>> BEGIN RECORDS TO PROCESS
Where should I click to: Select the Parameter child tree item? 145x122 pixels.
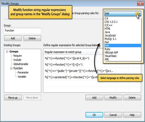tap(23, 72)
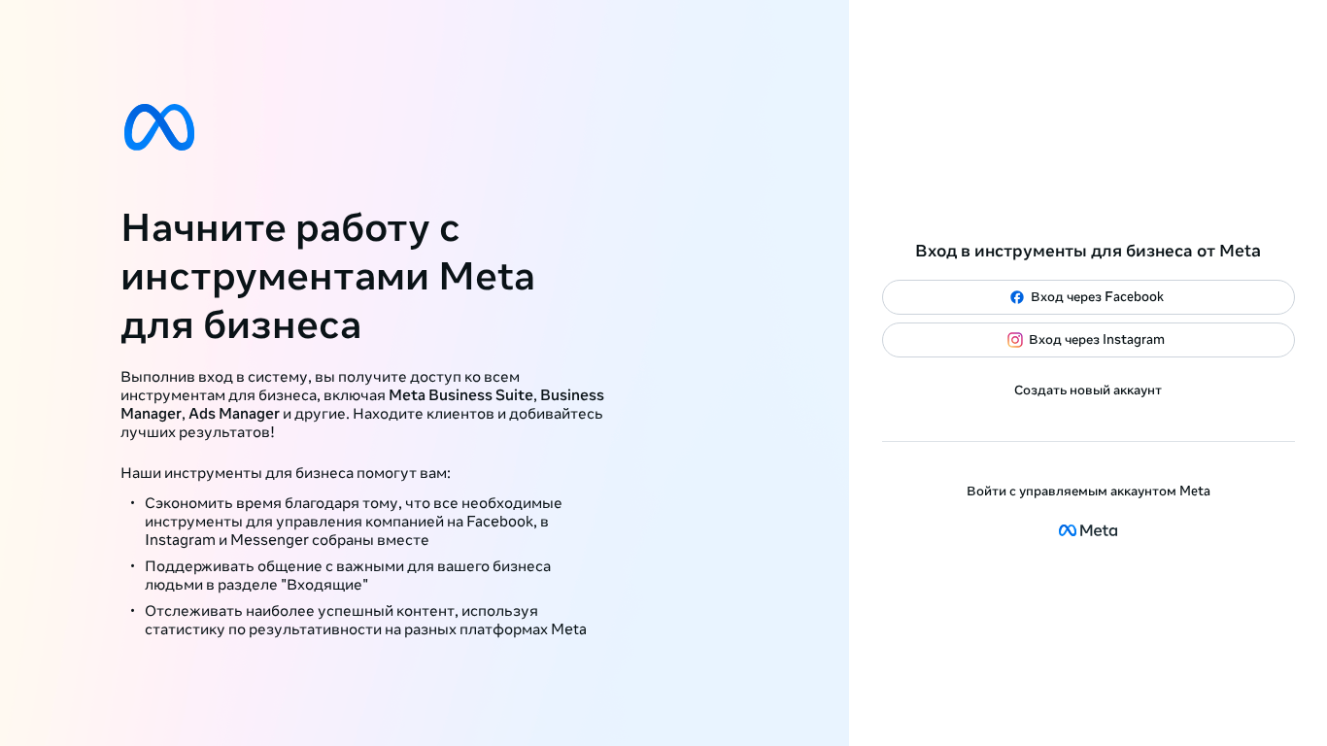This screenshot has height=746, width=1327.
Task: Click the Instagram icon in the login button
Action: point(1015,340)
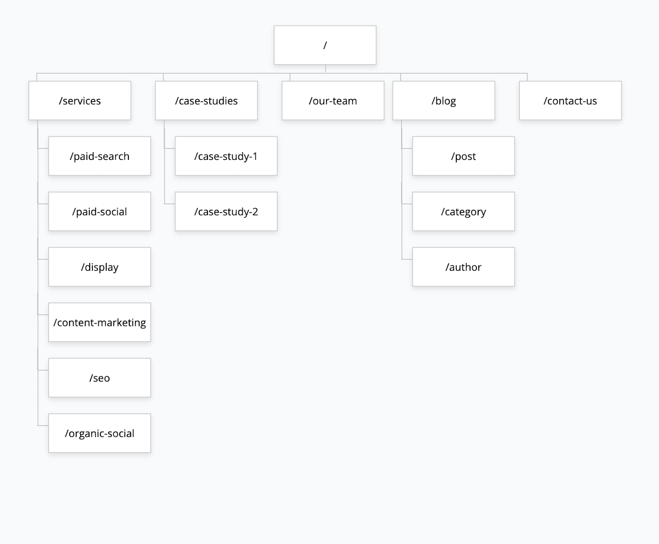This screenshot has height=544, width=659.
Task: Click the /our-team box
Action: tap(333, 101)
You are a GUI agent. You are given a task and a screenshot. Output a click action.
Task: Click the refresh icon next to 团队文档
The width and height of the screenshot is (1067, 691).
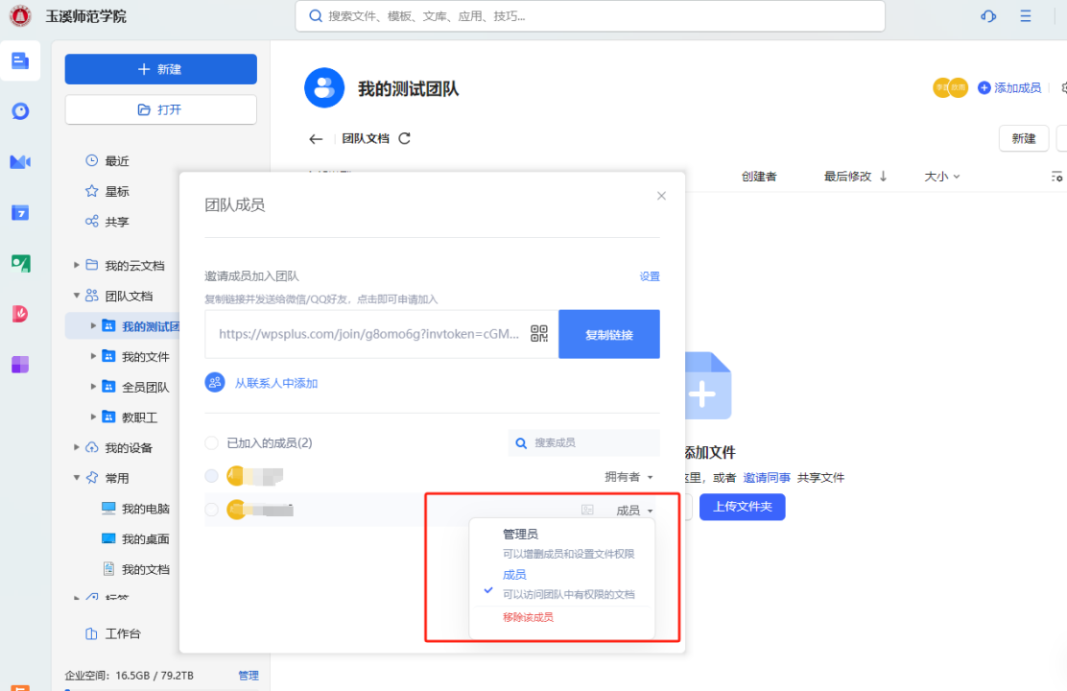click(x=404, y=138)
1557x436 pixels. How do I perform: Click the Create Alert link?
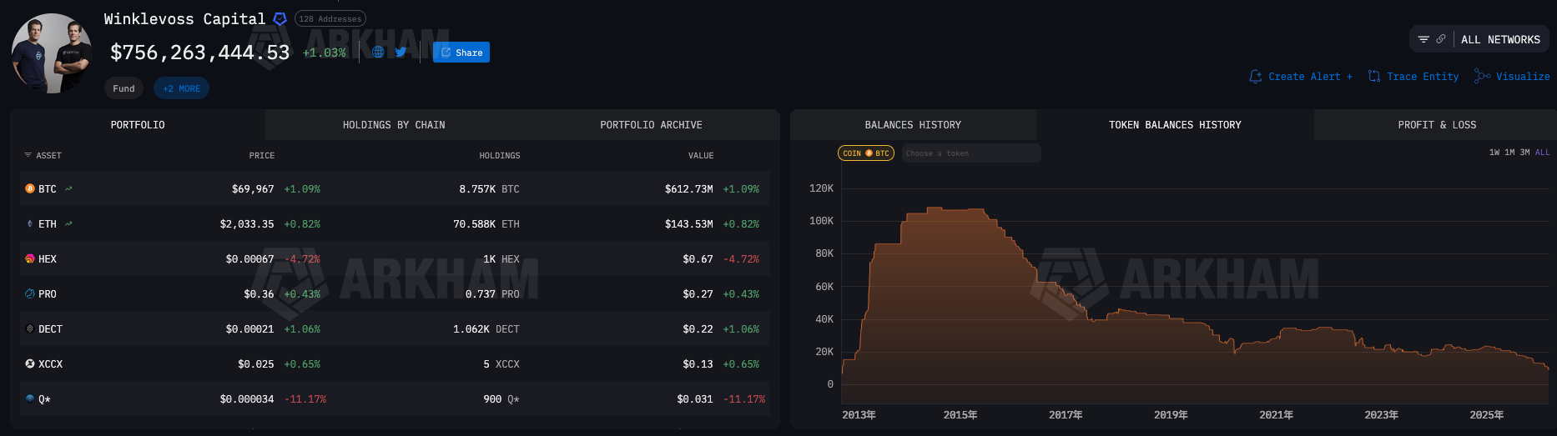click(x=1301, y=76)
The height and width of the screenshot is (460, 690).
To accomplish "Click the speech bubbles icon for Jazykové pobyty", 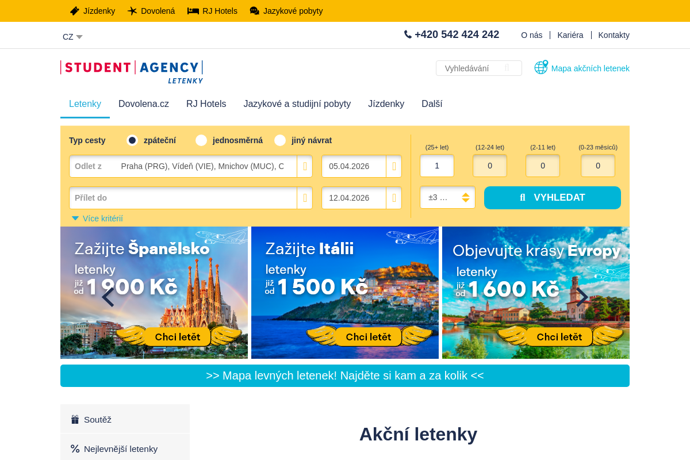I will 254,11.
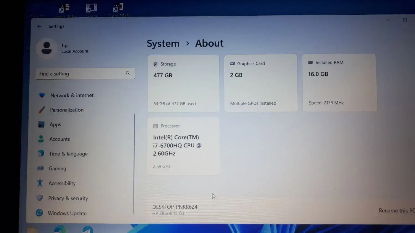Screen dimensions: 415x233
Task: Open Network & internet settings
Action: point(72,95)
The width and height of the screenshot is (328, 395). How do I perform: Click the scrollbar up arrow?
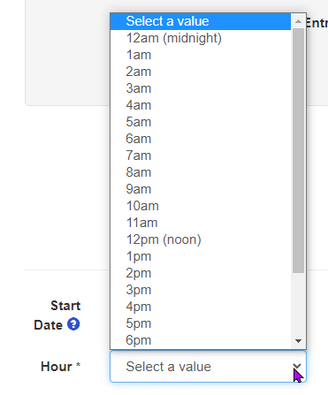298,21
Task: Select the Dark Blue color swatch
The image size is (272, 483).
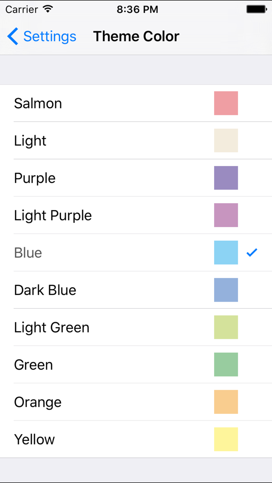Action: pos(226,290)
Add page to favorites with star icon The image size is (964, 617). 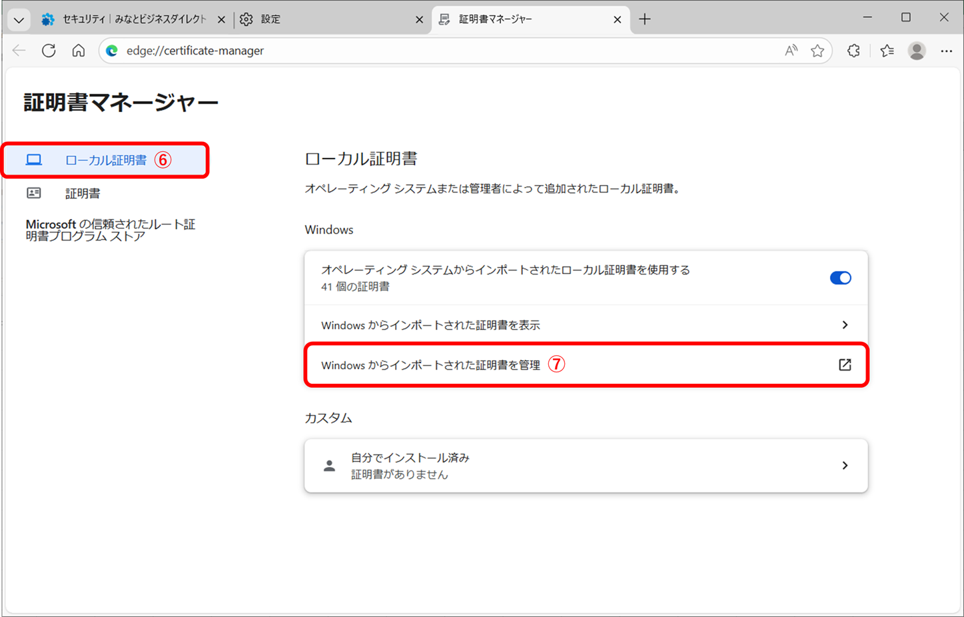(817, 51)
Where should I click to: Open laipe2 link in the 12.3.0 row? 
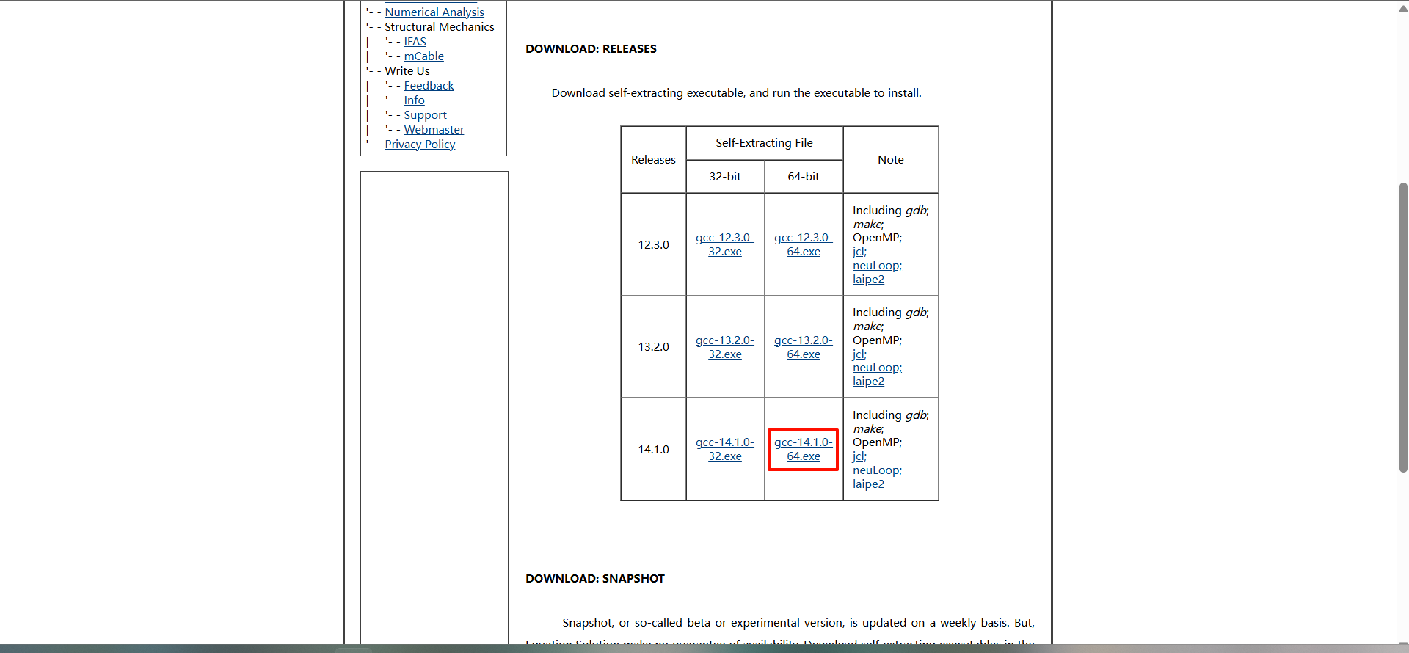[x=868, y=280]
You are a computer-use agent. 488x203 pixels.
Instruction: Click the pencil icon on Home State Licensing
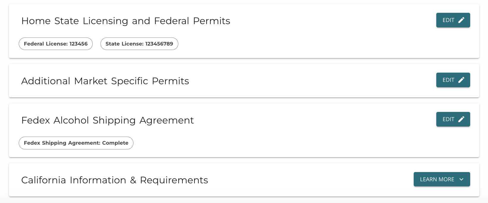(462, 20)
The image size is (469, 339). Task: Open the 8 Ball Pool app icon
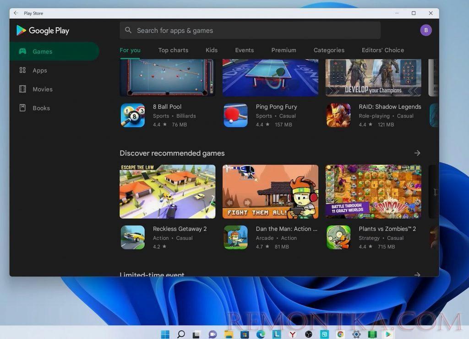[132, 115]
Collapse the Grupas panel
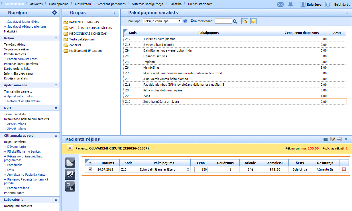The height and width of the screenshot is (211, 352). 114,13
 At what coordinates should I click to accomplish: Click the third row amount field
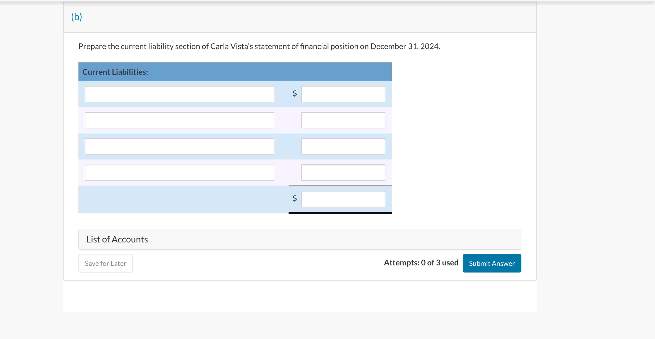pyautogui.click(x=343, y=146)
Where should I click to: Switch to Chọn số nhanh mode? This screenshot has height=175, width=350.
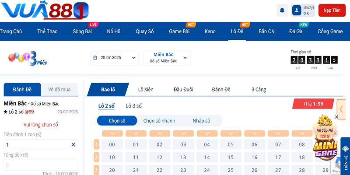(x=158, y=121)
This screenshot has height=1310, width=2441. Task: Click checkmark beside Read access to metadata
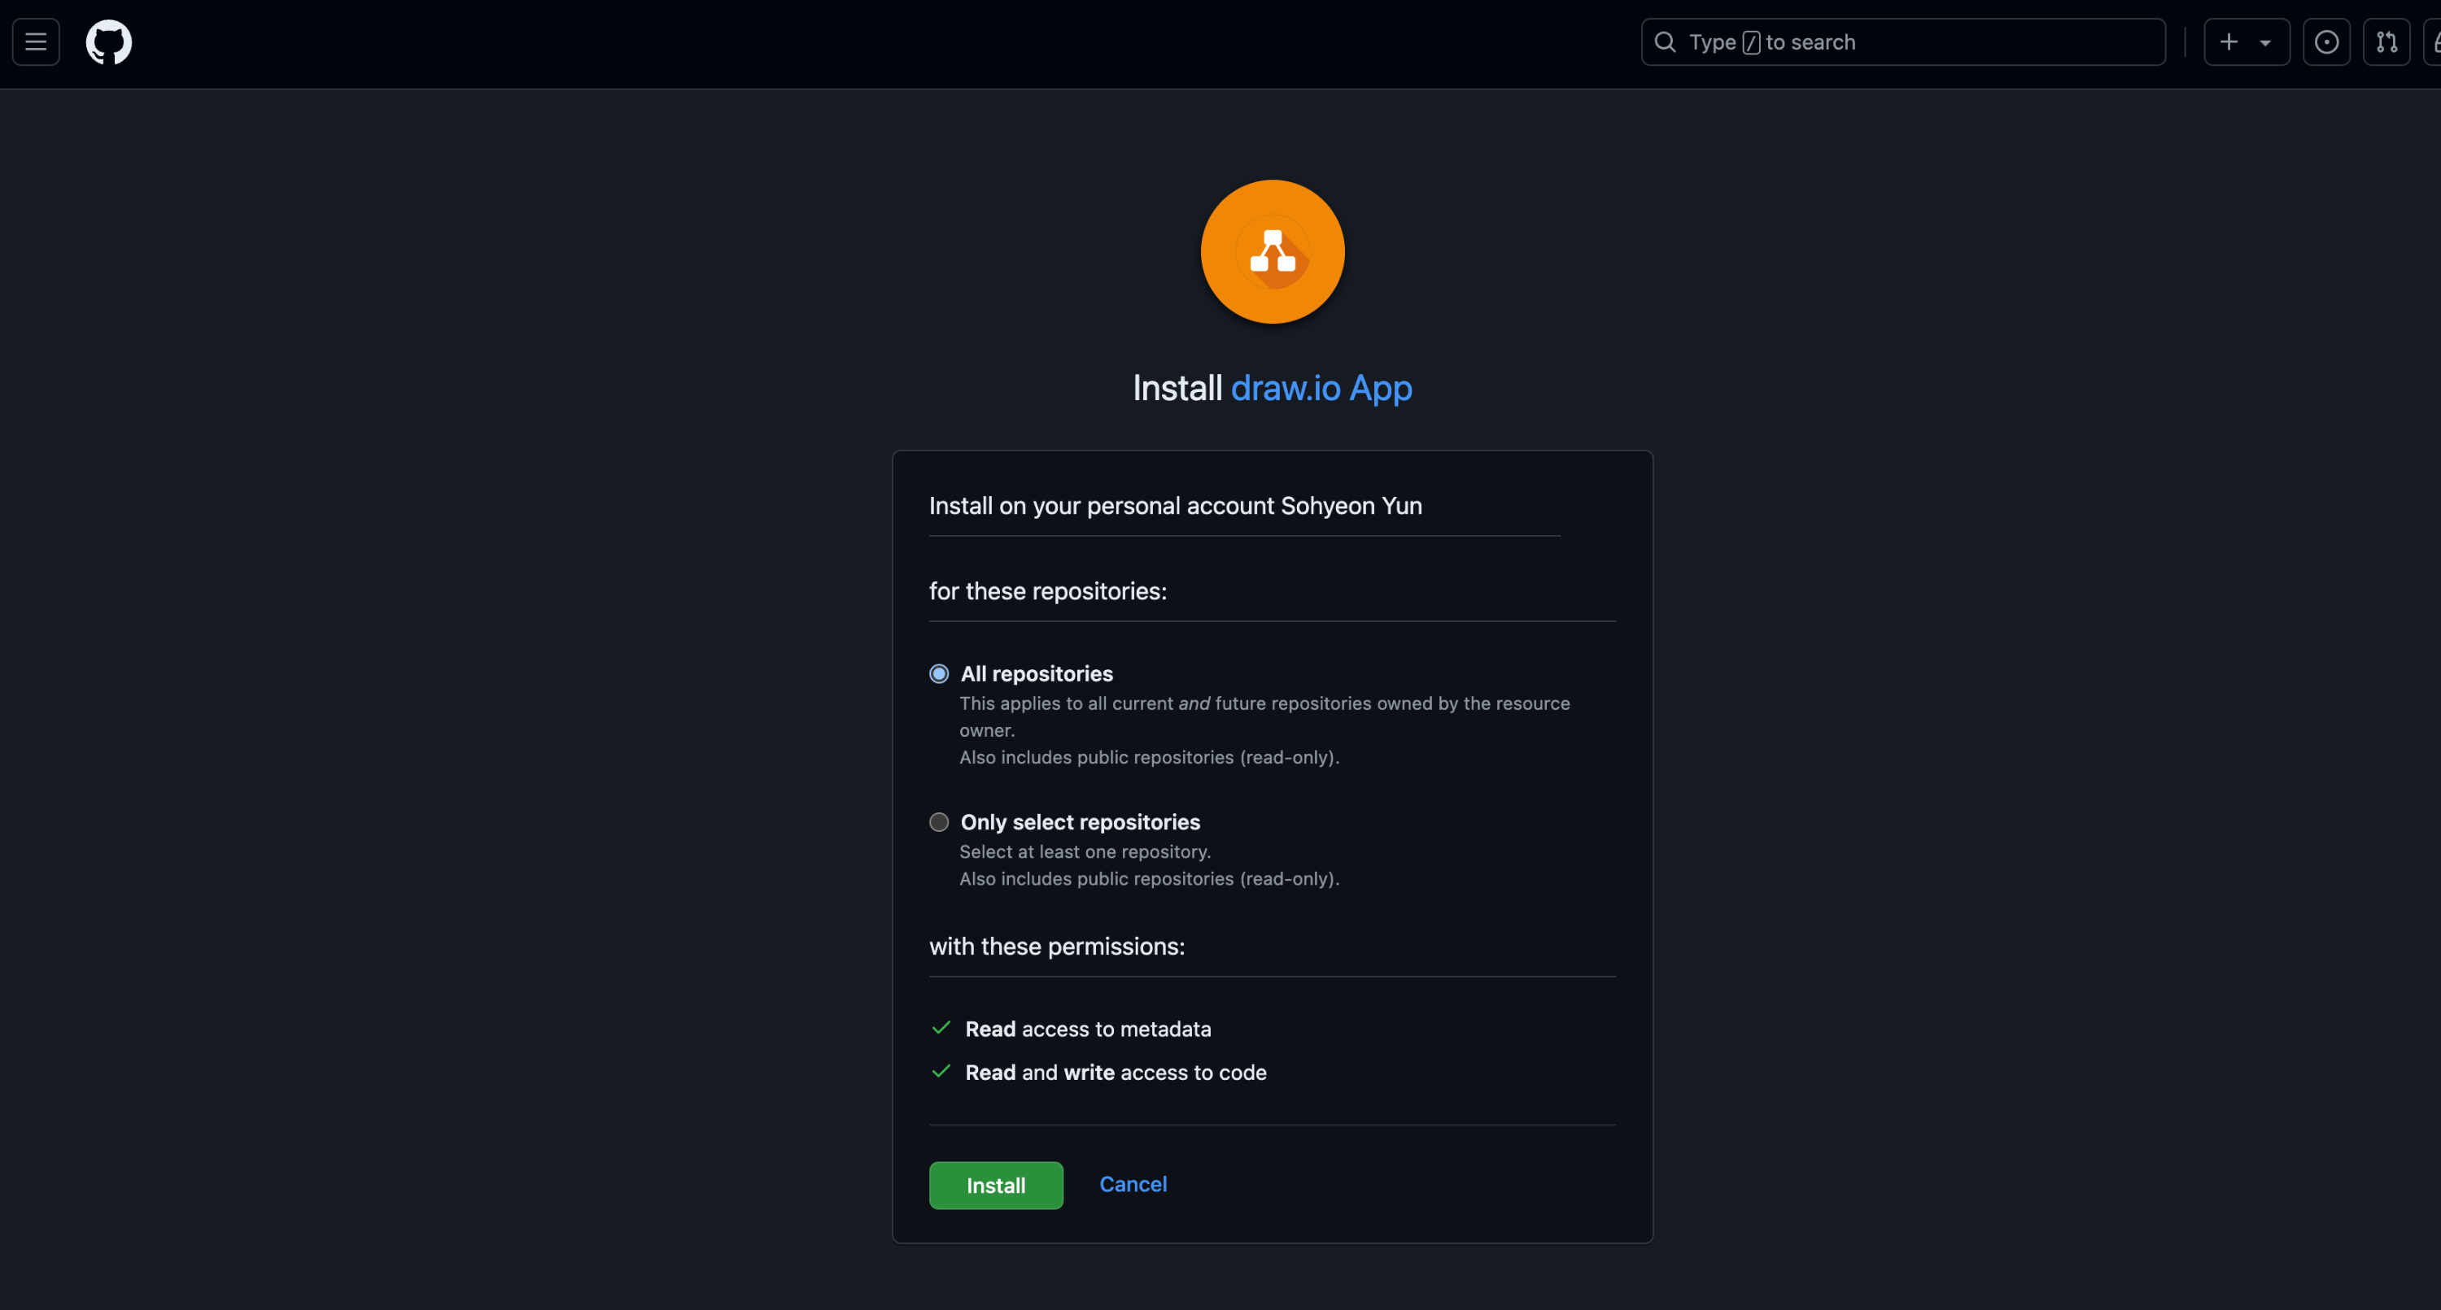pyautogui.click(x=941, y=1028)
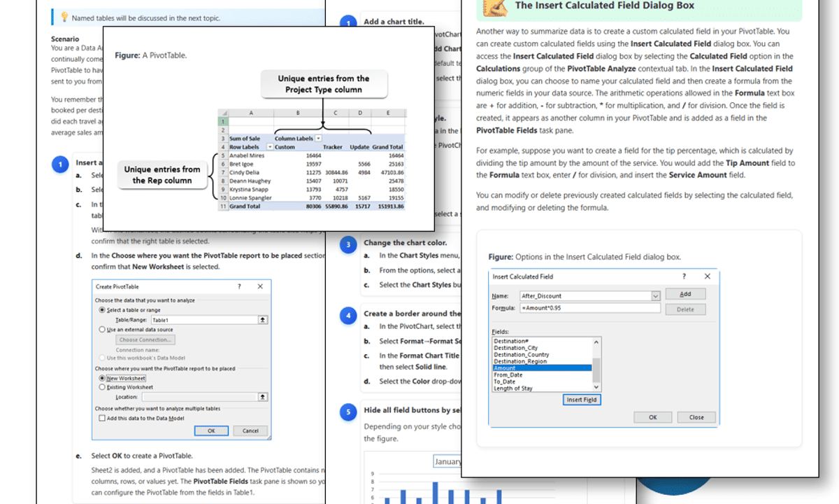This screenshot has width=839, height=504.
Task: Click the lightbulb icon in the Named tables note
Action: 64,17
>> END RECORDS TO PROCESS
# WHAT TO PRODUCE
Write out the lines from the one containing "The image size is (469, 339)." through the last line above, both ends included, as a numbered list. Skip any blank lines and leave the pictures out.

# SOLVED PROBLEM
1. The image size is (469, 339). Task: Open the 8 Ball Pool app icon
2. [132, 115]
3. Collapse the Grupas panel
4. The height and width of the screenshot is (211, 352). 114,13
5.  At what coordinates should I click to accomplish: Click the third row amount field
6. pyautogui.click(x=343, y=146)
7. Where should I click to: Switch to Chọn số nhanh mode? This screenshot has height=175, width=350.
8. (x=158, y=121)
9. This screenshot has height=1310, width=2441. Task: Click checkmark beside Read access to metadata
10. pyautogui.click(x=941, y=1028)
11. This screenshot has width=839, height=504.
12. Task: Click the lightbulb icon in the Named tables note
13. Action: 64,17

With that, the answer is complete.